Exclude the pictures, then repeat the remaining data exactly.

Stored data
----
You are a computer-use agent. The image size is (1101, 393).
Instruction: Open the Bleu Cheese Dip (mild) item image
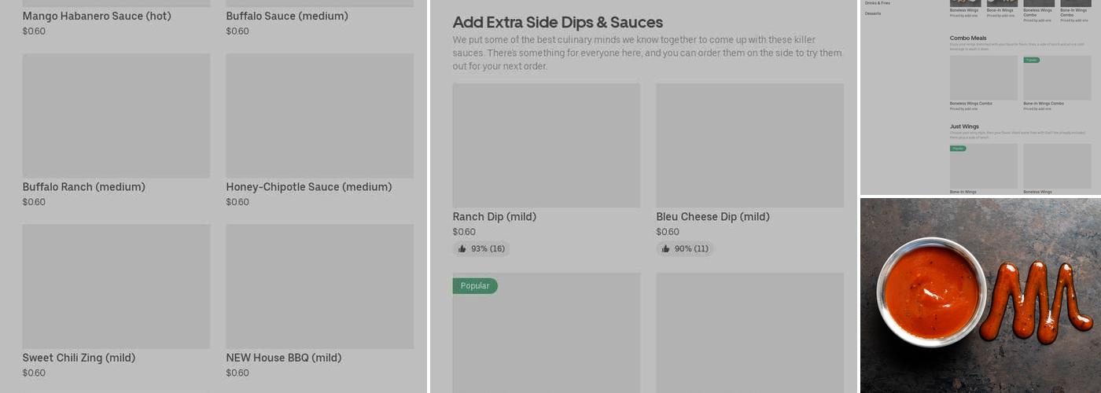(749, 145)
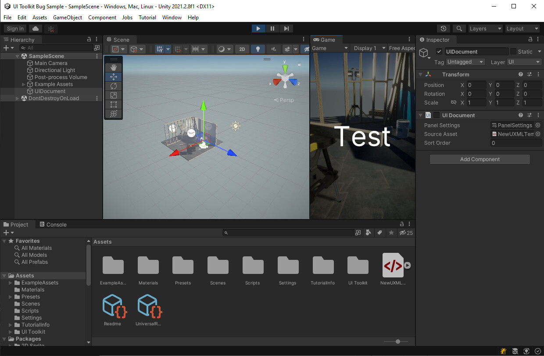The height and width of the screenshot is (356, 544).
Task: Select the Rotate tool
Action: 113,86
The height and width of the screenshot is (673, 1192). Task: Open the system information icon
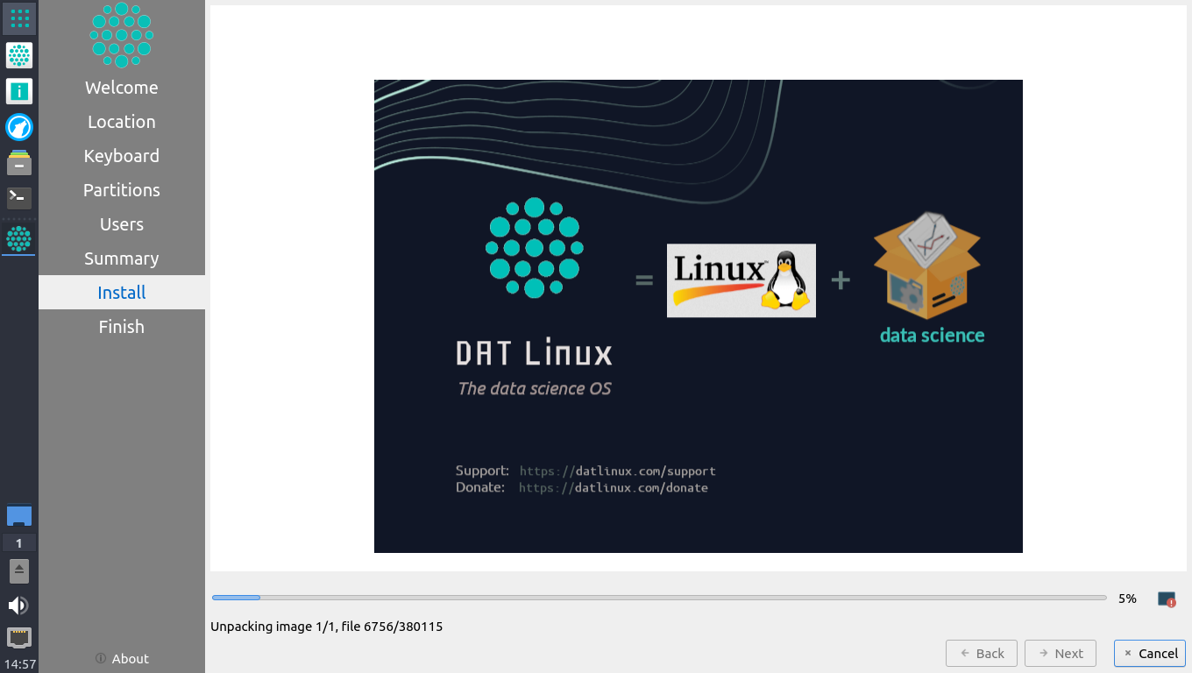tap(19, 91)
----
== RESULT ==
You are a computer-use agent. The image size is (1101, 393).
Instruction: Open the Bleu Cheese Dip (mild) item image
(749, 145)
The height and width of the screenshot is (356, 544).
Task: Select the Rotate tool
Action: 113,86
The height and width of the screenshot is (673, 1192). Task: Open the system information icon
tap(19, 91)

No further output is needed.